Miriam Lueck Avery is an anthropologist and foresight strategist. She sits in the Emerging Technologies R&D group at Mozilla, where she has been building a foresight capability sensing change, communicating vision, explore new opportunities to shape an internet that truly puts people first. She cut her teeth on futures at the Institute for the Future, where for the past decade she investigated how we may take care of ourselves and one another through health care, food, work, caregiving, and technology, as well as leading the Foresight Studio training initiative. She holds a degree in Anthropology from UC Berkeley.
Astrid Countee is the Community Manager for Data for Democracy, an inclusive community of data scientists doing social good, and an anthropologist at New Knowledge, the sister organization to Data for Democracy, defending the internet from disinformation. Previously, she worked as a Director for Tech for Justice, a software engineer at HP, and a data analyst in the energy industry. Astrid has focused her career on mixing and matching social science and technology to create products and experiences that resonate with others. A data-loving anthropologist, she has found a sweet spot with data science where technical skills, social identity and understanding, and domain knowledge combine. Astrid holds BA in psychology from Baylor University and an MA in applied anthropology from University of Houston. She is currently pursuing a master’s in computer science and math from University of Houston-Victoria.

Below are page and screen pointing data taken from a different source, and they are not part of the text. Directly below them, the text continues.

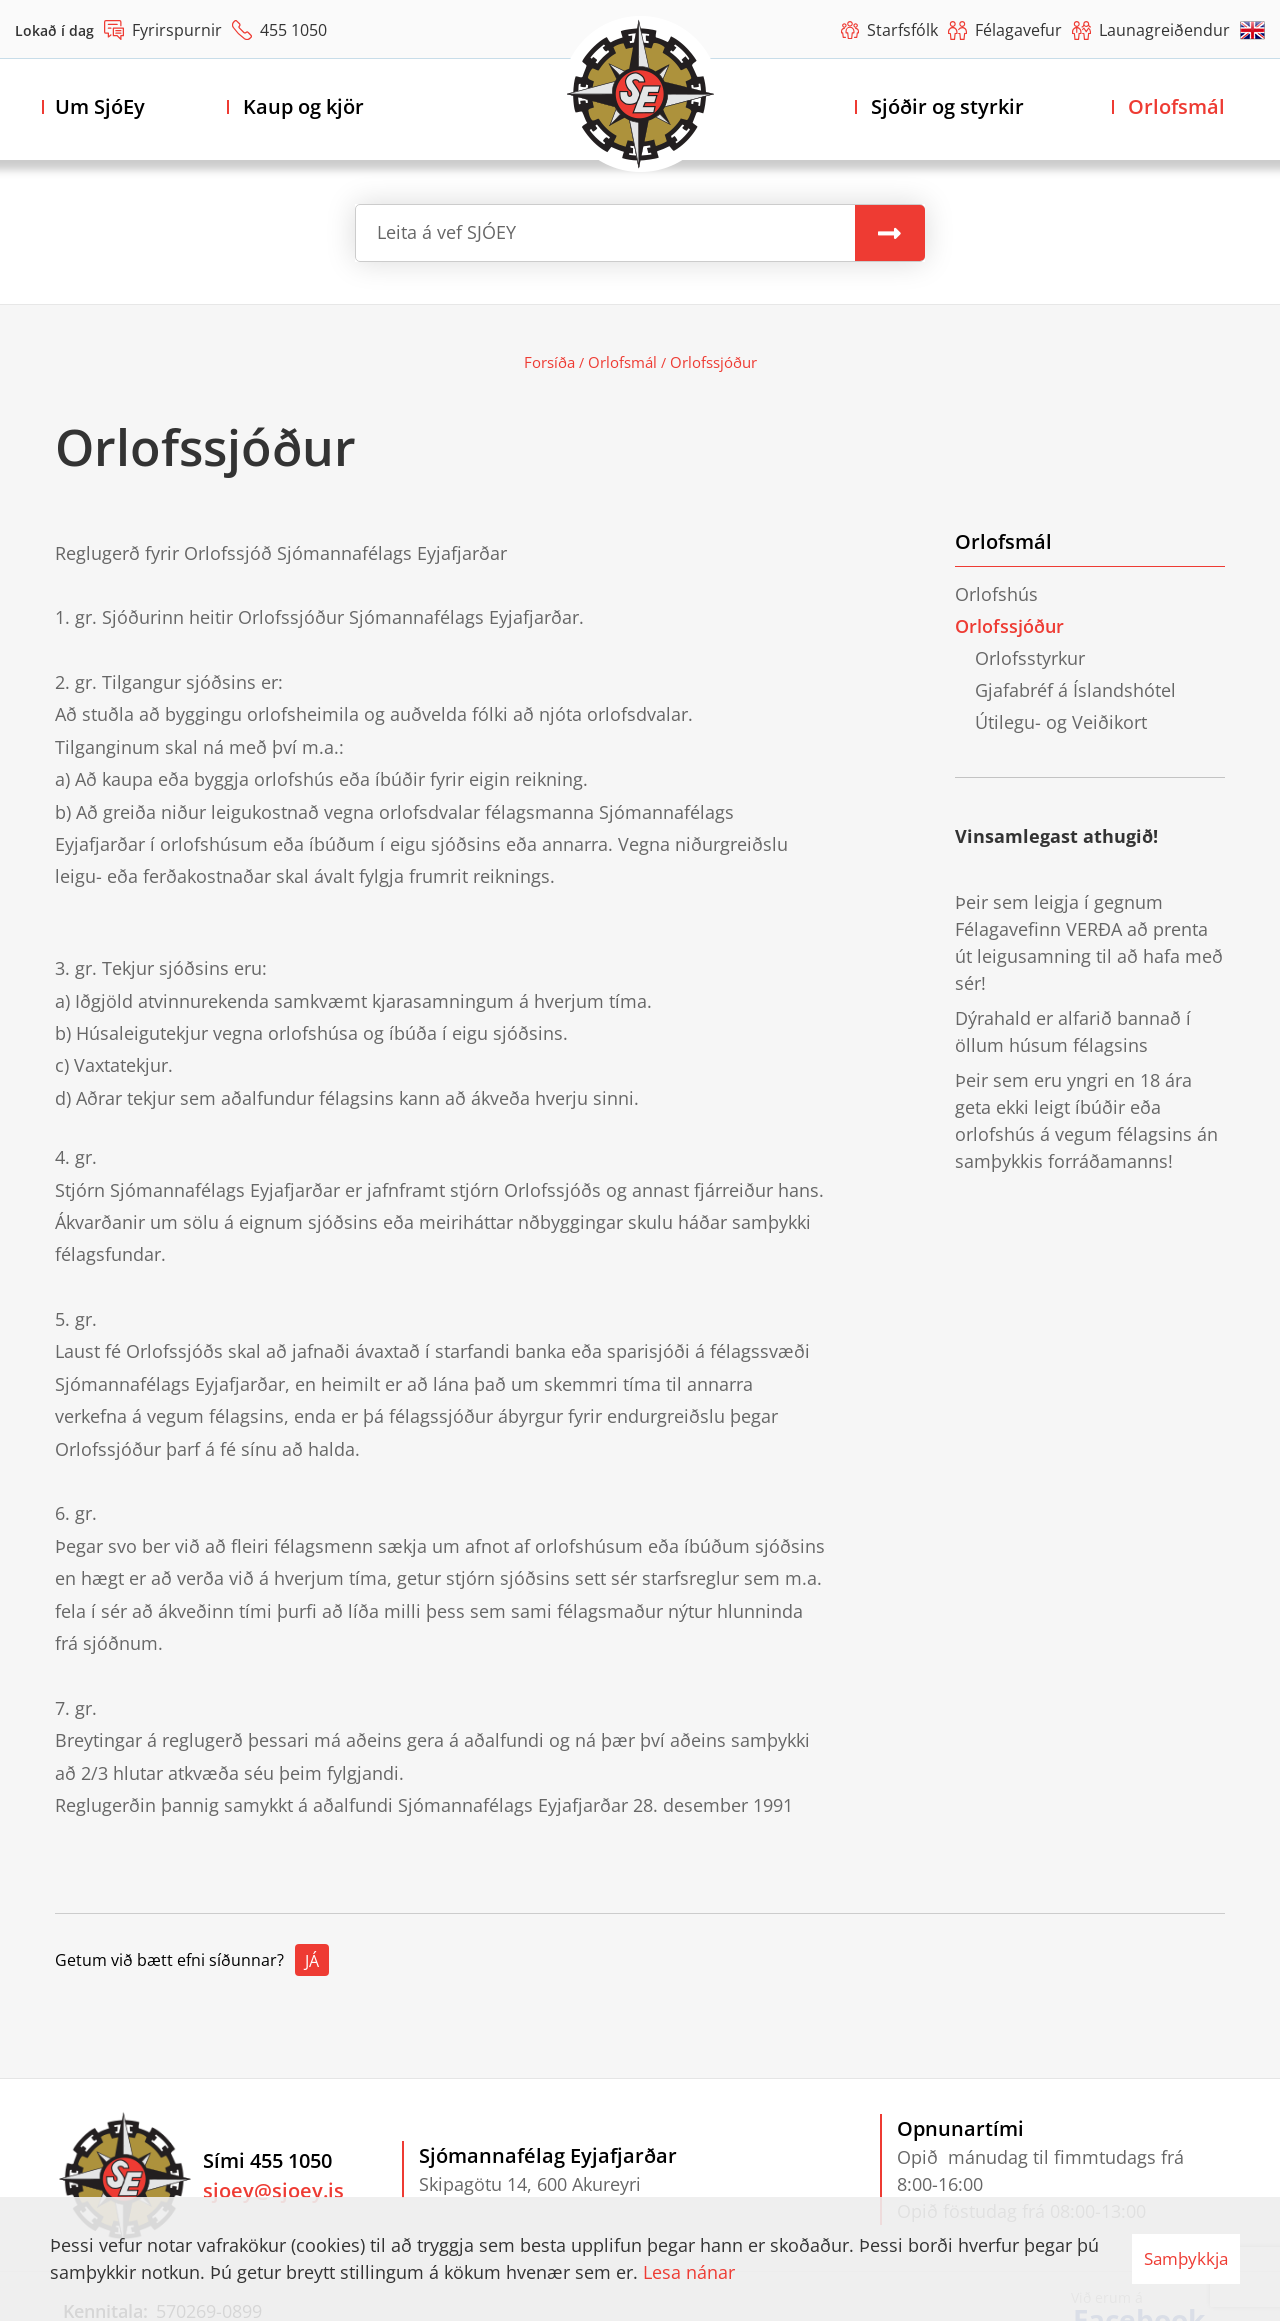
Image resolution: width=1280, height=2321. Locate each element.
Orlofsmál (622, 362)
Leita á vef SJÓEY (446, 232)
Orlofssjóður (713, 362)
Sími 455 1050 (267, 2160)
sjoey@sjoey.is (273, 2190)
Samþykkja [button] (1186, 2258)
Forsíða (549, 362)
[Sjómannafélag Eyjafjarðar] (640, 94)
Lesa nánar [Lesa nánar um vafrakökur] (689, 2272)
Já (312, 1961)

Nathan Good is Principal of Good Research and a faculty member in UC Berkeley’s Master of Data Science Program. He specializes in user experience research, modeling and investigating behavior where design overlaps with data. He is a co-author of the UC Berkeley web privacy census and contributing author to books on privacy and the user experience of security systems. Prior to Good Research, Nathan was at PARC, Yahoo and HP research labs. At Berkeley, he worked with TRUST and the Samuelson Law & Technology Clinic and was a member of the 2007 California Secretary of State Top-to-Bottom Review of Electronic Voting Systems. Nathan has published extensively and holds patents on software technology for multimedia systems and event analysis. His research has been reported on in theEconomist, New York Times, CNN, and ABC and he has testified on his research before the House, Senate, and FTC. Nathan holds a PhD in Information Science and a MS in Computer Science from UC Berkeley.